Exercices à faire -
1. Répondez à ces questions d'après la notice sur Bernard Gilman :
(a) Dans quelle ville est-il né ?
(b) Dans quelle ville est-il mort ?
(c) Pendant quelles années a-t-il été adjoint au maire de Grenoble ?
2. Reprenez la notice sur Bernard Gilman là où elle s'arrête, et écrivez-en la suite.

GILMAN Bernard, Georges, Marie

Par André Caudron

Né le 14 janvier 1931 à Port-Vila (Nouvelles-Hébrides, Vanuatu), mort le 12 décembre 2022 à La Mure (Isère) ; manœuvre, ouvrier fraiseur, animateur, instituteur, inspecteur général des affaires culturelles ; militant JEC, JOC, MLP, UGS, PSU, GAM ; adjoint au maire de Grenoble (Isère, 1965-1977).

Entrées de données -
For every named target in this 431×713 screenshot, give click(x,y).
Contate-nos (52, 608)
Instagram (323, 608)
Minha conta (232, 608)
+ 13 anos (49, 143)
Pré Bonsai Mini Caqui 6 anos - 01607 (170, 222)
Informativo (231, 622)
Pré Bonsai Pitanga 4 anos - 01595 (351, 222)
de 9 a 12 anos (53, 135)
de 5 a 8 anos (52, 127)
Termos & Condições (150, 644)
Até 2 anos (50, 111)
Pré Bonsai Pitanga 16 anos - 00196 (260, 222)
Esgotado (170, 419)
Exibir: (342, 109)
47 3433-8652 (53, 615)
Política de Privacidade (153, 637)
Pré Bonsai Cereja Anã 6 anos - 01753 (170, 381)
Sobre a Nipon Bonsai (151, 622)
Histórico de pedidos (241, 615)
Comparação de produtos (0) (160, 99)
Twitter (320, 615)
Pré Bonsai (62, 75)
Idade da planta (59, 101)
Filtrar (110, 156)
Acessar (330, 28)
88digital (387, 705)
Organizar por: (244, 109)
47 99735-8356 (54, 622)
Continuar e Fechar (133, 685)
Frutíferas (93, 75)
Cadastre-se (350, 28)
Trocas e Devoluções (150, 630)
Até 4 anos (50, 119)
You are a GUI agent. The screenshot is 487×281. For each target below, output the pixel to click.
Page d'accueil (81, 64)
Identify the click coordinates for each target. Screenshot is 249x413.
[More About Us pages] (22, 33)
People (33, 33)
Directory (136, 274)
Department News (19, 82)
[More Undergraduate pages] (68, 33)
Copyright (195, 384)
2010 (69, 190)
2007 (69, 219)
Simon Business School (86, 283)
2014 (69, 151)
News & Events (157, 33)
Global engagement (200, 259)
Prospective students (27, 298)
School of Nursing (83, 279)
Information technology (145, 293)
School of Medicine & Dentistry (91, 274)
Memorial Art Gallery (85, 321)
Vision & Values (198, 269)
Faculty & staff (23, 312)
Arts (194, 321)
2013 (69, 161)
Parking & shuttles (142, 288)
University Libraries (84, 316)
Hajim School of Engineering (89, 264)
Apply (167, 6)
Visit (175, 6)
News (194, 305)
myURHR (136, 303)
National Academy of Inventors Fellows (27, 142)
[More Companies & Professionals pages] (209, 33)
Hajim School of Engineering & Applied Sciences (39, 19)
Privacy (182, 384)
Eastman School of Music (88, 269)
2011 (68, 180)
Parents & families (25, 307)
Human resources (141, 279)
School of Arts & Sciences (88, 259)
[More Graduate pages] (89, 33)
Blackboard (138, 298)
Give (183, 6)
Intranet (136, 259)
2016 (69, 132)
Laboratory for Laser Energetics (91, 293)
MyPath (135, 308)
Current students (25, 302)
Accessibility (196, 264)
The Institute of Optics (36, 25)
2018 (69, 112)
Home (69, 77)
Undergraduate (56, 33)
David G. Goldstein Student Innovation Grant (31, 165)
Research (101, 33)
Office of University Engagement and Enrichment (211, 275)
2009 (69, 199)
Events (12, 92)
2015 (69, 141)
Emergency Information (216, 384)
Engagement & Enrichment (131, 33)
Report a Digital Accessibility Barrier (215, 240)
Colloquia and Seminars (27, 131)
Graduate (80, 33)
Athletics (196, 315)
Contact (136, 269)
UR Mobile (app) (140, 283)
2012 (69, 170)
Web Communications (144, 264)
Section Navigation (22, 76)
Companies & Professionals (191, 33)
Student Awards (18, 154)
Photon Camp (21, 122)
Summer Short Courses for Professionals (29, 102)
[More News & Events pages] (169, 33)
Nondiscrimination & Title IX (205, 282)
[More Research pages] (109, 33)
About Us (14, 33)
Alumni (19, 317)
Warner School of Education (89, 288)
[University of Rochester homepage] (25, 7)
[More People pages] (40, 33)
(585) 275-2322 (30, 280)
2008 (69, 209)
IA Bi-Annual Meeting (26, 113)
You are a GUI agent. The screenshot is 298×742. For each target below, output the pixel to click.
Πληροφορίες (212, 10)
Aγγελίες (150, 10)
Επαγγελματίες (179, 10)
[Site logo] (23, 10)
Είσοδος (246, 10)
* * *
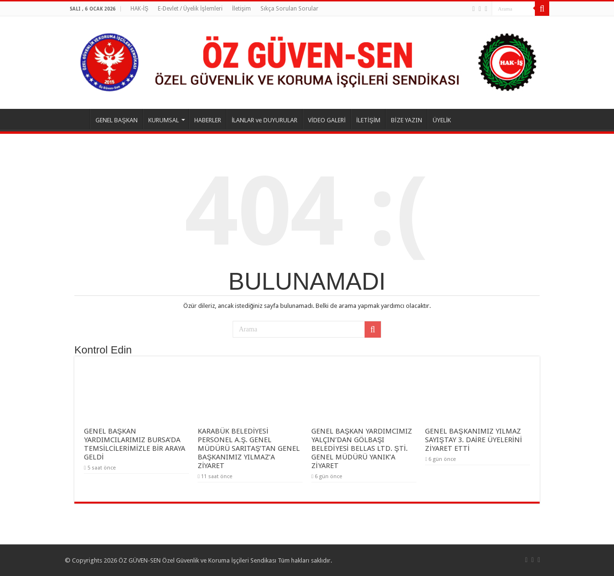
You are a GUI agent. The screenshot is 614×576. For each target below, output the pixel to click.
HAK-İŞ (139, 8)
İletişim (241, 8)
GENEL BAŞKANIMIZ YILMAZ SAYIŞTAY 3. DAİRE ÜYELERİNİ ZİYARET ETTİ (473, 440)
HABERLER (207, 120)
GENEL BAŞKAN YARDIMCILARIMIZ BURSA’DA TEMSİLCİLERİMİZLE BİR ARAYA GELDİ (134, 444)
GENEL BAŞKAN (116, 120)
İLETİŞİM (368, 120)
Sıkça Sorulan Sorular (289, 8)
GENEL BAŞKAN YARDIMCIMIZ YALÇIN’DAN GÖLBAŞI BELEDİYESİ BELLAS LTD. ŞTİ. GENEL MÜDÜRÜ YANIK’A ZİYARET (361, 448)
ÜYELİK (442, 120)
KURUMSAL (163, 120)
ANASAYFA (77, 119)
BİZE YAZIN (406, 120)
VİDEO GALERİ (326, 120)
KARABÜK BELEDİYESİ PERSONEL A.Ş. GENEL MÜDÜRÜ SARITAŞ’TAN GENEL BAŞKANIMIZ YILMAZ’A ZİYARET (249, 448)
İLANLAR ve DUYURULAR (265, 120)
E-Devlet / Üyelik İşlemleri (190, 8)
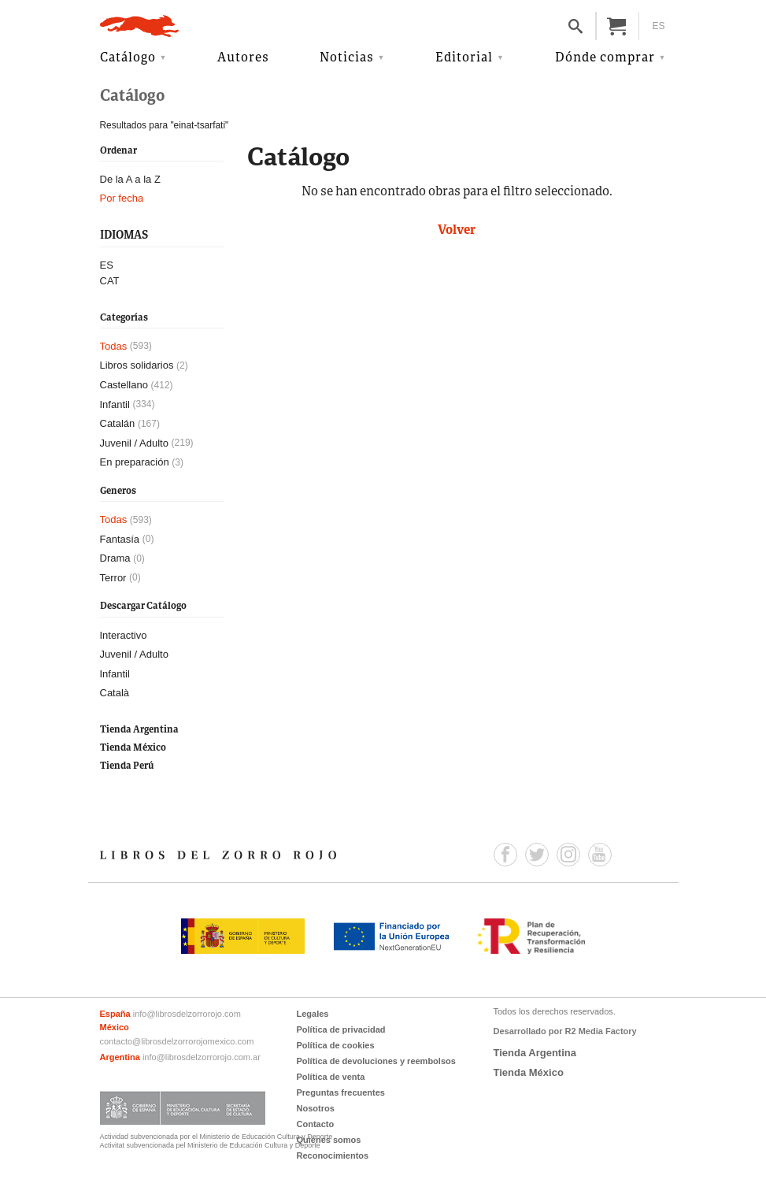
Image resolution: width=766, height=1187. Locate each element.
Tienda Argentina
...
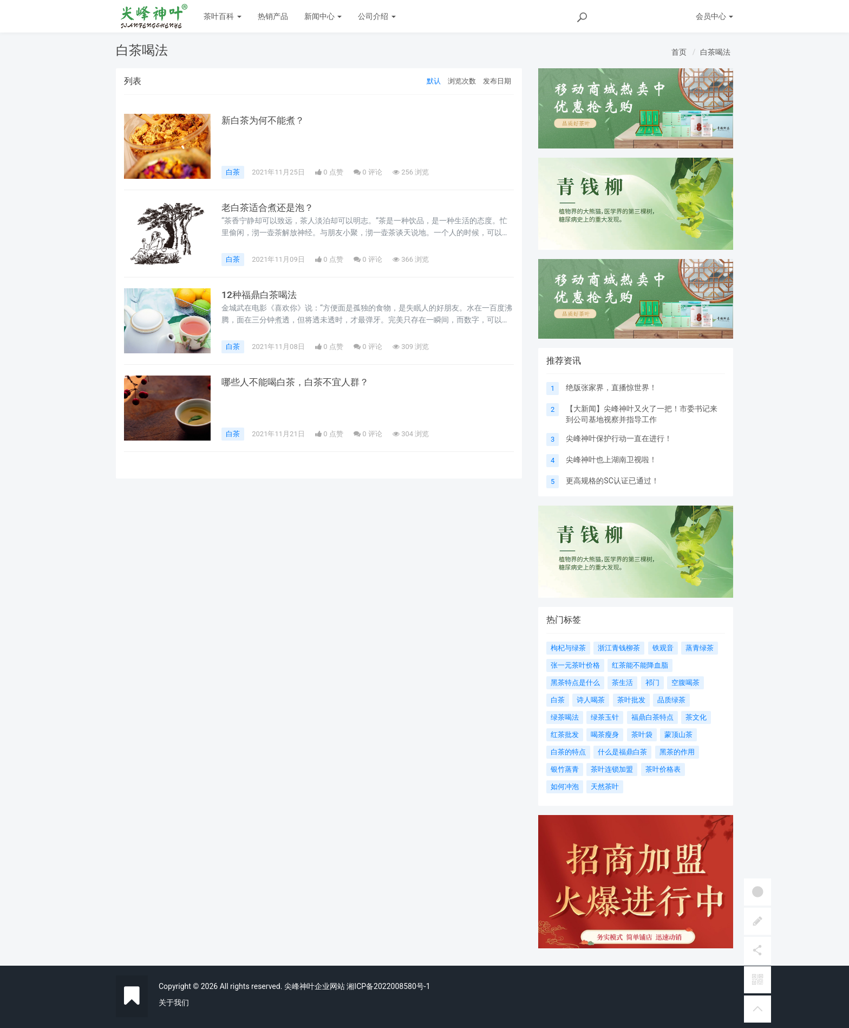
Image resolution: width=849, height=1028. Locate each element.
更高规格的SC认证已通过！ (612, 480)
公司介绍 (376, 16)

Réponses -
1.
(a) À Port-Vila (Nouvelles-Hébrides, Vanuatu).
(b) À La Mure (Isère).
(c) De 1965 à 1977.

2.
Ses parents, Arthur Gilman et Louise Dupuis, originaires de Roubaix (Nord), partirent chercher du travail en Australie puis en Nouvelle-Calédonie. Finalement, son père devint gérant de plantation à Mélé, sur l’île de Vaté, aux Nouvelles-Hébrides, alors condominium franco-britannique, quand leur fils Bernard vit le jour à Port-Vila, future capitale de la république du Vanuatu. Ils revinrent ensuite dans leur région natale pour exploiter un petit commerce de détail à Pérenchies (Nord) et leurs deux garçons fréquentèrent le collège Jeanne-d’Arc de Lille (Nord), tenu par des prêtres diocésains. Bernard Gilman fit alors ses premières armes de militant, à la tête d’une section de la Jeunesse étudiante chrétienne (JEC).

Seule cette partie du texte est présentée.